# Exercise instructions
Leave out the pictures and output exactly the lines below from the one with "849x485 pixels." down to the one with "with the Next", both of them included.
----
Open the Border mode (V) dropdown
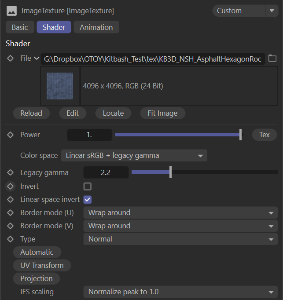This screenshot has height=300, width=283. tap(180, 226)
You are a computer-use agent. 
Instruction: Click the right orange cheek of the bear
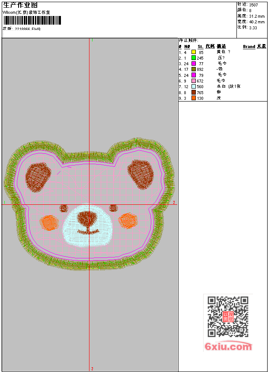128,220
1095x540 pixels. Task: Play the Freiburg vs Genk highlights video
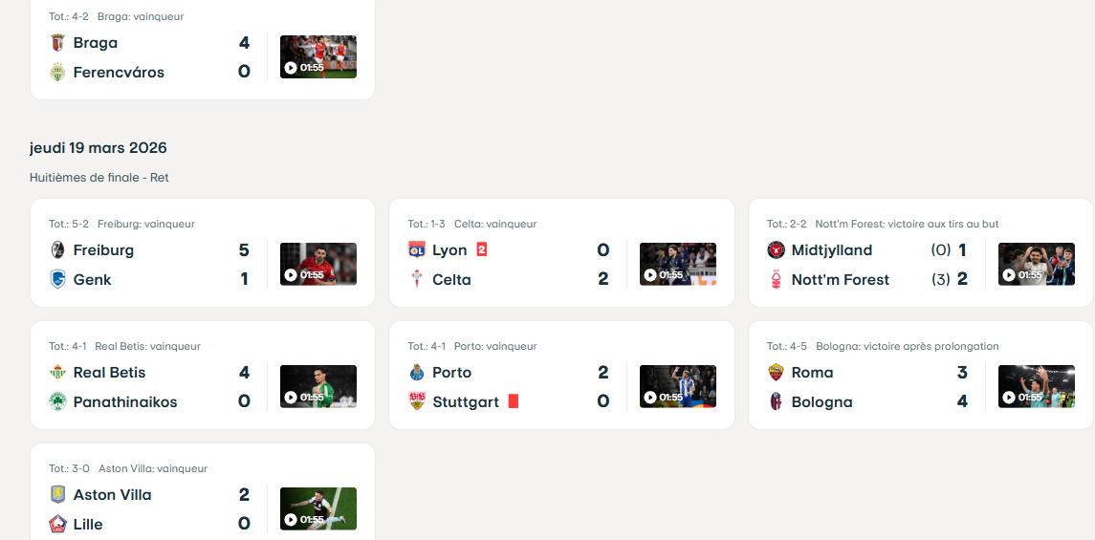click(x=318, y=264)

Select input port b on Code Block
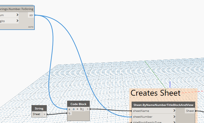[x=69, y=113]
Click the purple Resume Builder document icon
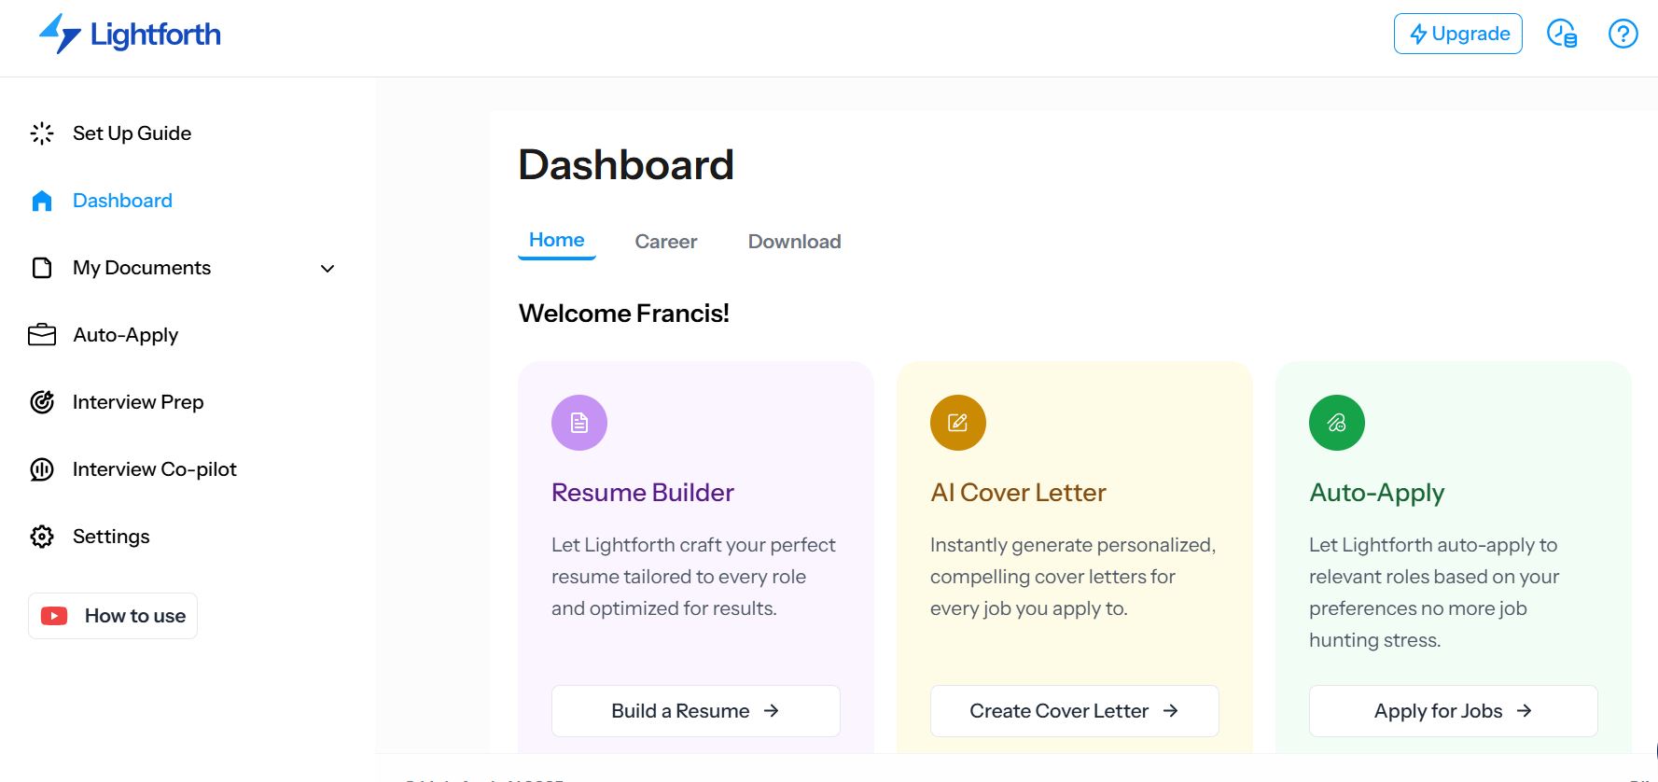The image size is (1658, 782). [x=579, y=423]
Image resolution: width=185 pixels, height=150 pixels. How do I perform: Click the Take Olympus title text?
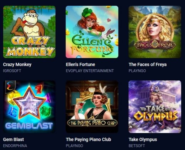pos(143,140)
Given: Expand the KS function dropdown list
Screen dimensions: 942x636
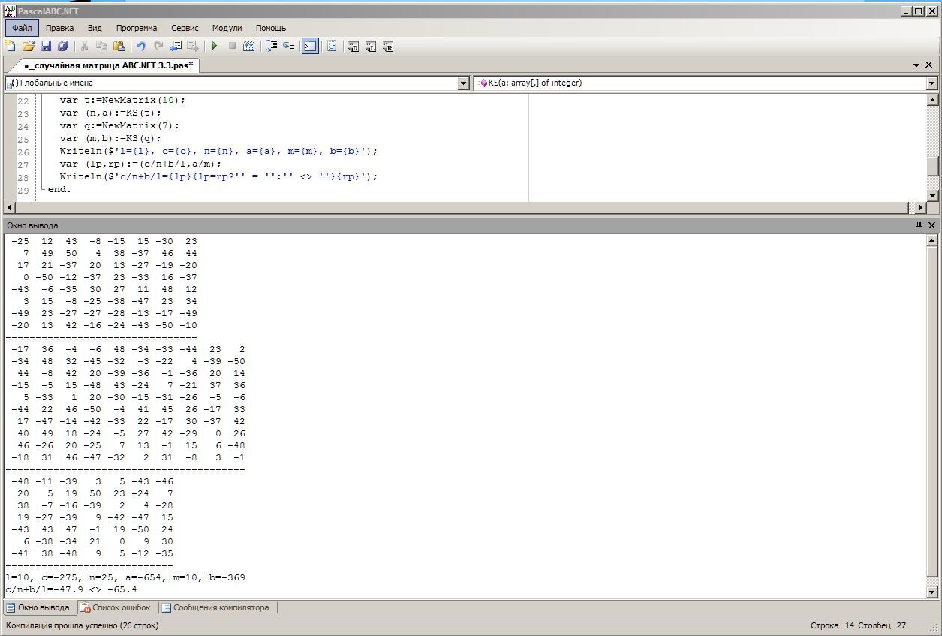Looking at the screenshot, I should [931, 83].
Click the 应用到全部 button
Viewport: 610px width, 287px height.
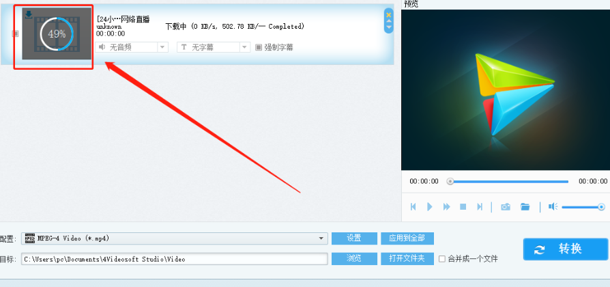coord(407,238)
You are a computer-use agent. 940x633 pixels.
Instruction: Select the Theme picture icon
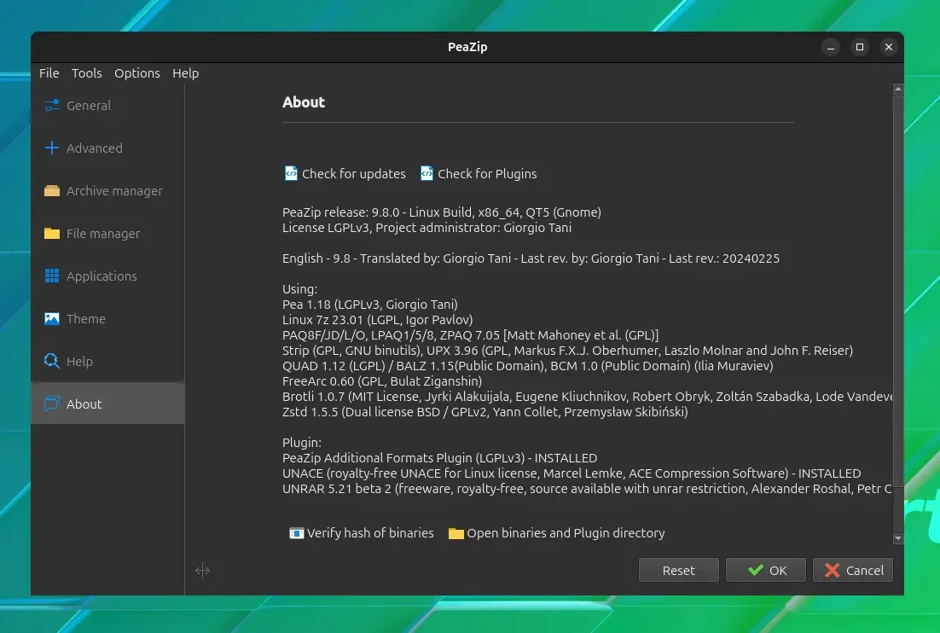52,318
----
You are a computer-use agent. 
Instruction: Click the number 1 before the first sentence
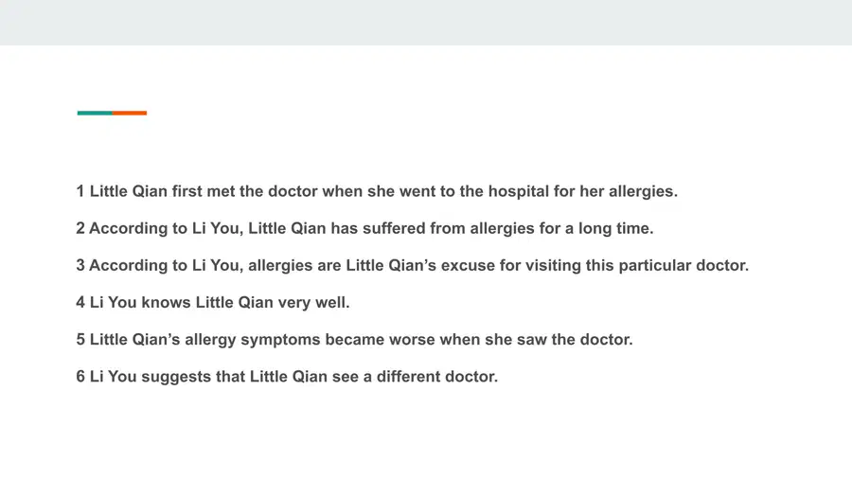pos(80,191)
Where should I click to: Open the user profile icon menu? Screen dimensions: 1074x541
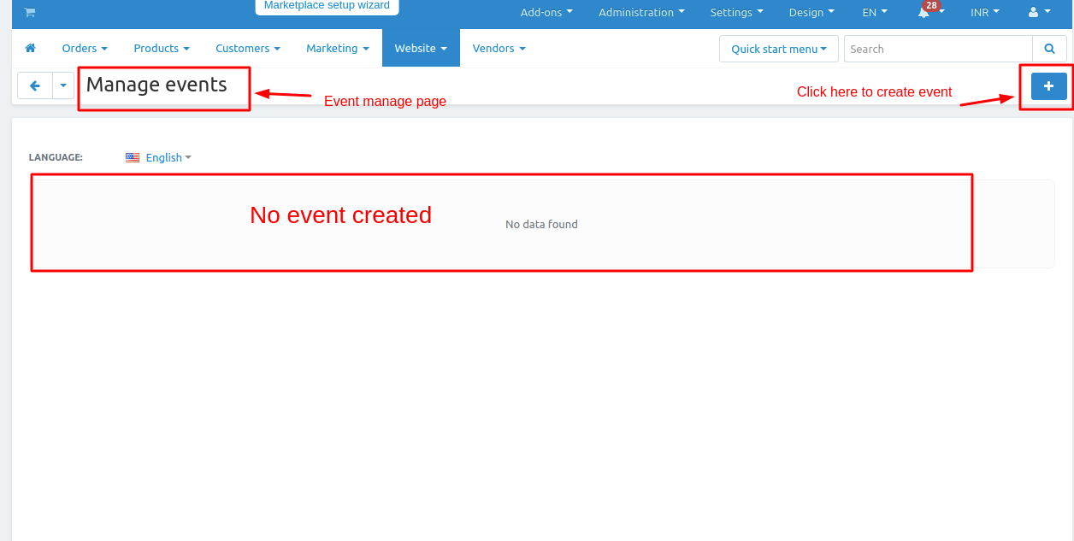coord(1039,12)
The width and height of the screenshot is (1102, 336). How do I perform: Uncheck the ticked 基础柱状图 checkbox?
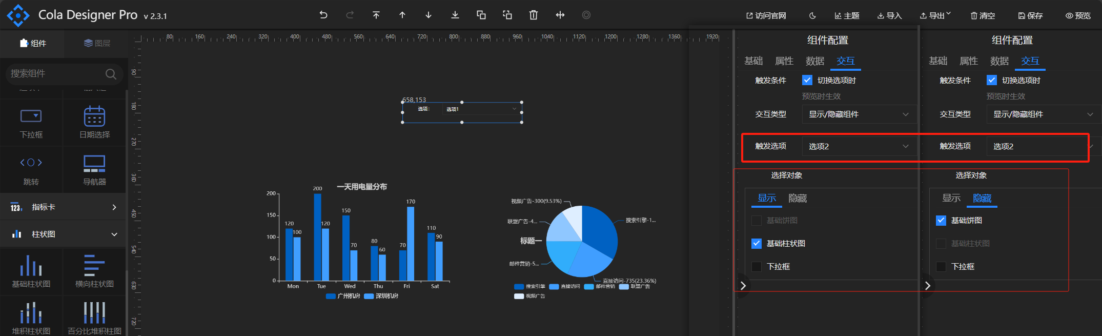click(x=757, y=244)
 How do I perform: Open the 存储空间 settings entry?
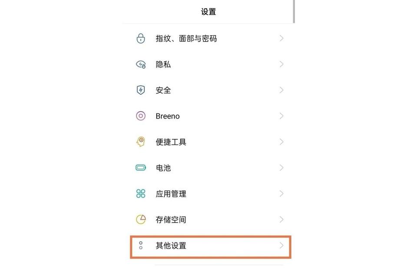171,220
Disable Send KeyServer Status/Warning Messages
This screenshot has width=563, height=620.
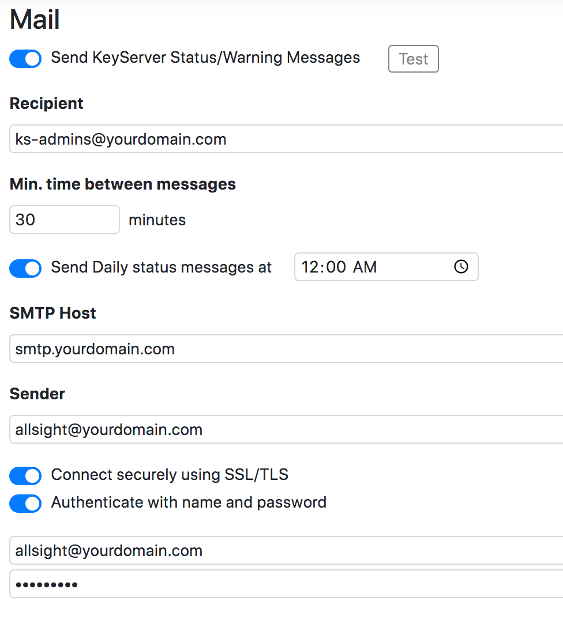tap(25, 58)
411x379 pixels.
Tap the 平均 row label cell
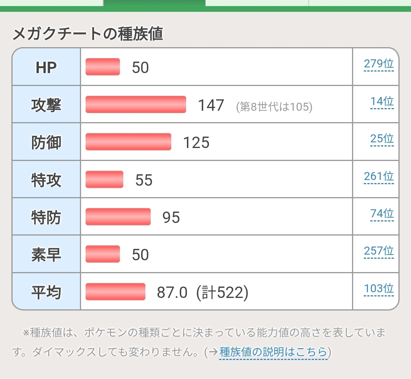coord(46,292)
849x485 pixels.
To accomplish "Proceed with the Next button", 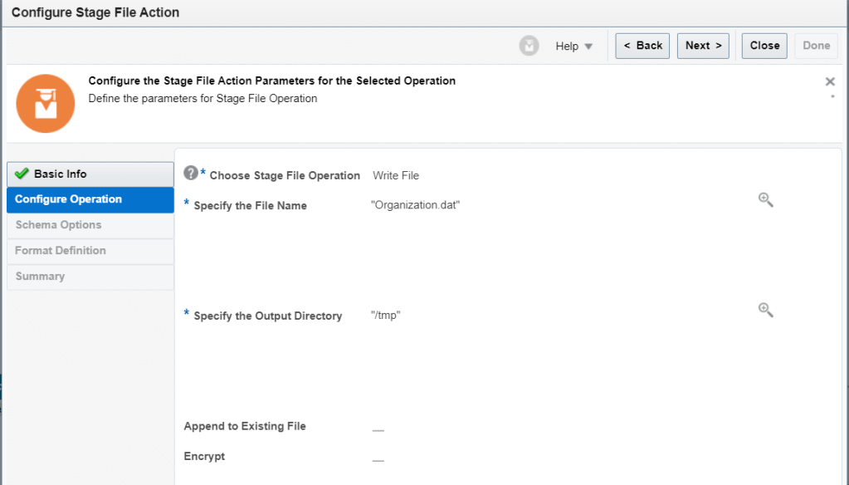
----
# Answer section
849x485 pixels.
To accomplish "Proceed with the Next button", 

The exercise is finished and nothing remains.